START

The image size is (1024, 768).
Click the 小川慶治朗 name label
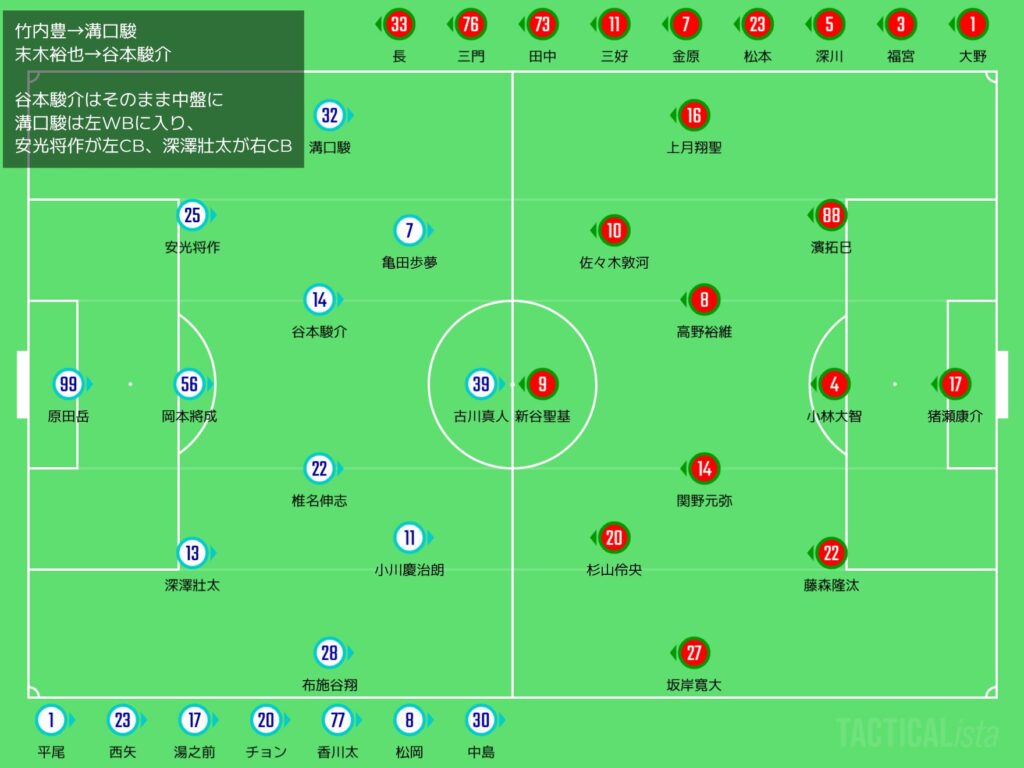tap(409, 569)
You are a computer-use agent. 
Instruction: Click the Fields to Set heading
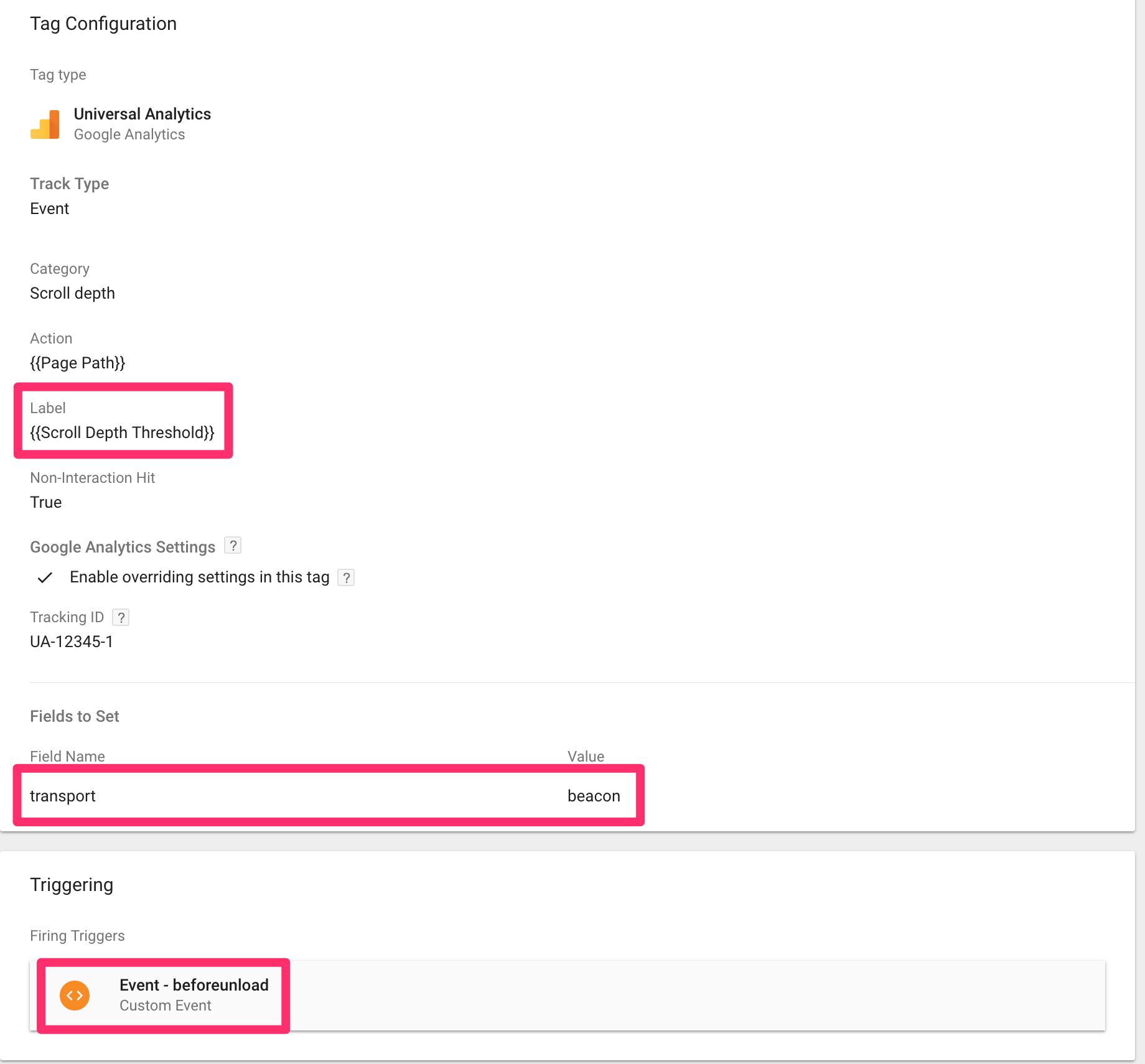tap(75, 716)
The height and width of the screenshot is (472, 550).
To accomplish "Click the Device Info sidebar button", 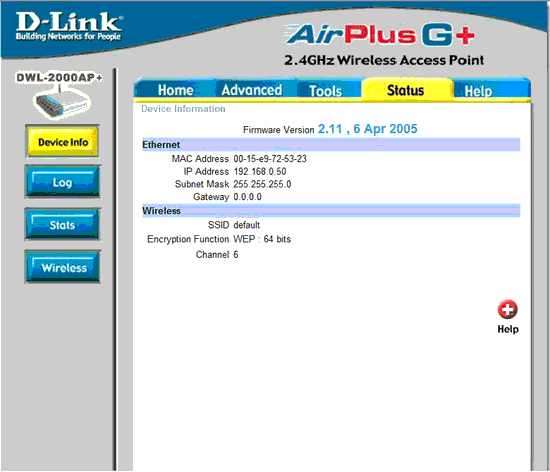I will 62,142.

END

▶ [Requirement]: Write out, word for word, the part of the listing that runs from its first line through the line containing "tap(75, 716)", with both ends included. Leave the pictures out of your answer.

▶ [Response to the exercise]:
The image size is (1024, 768).
Click the 小川慶治朗 name label
tap(409, 569)
You are a computer-use agent. 
Instruction: Click the Fields to Set heading
tap(75, 716)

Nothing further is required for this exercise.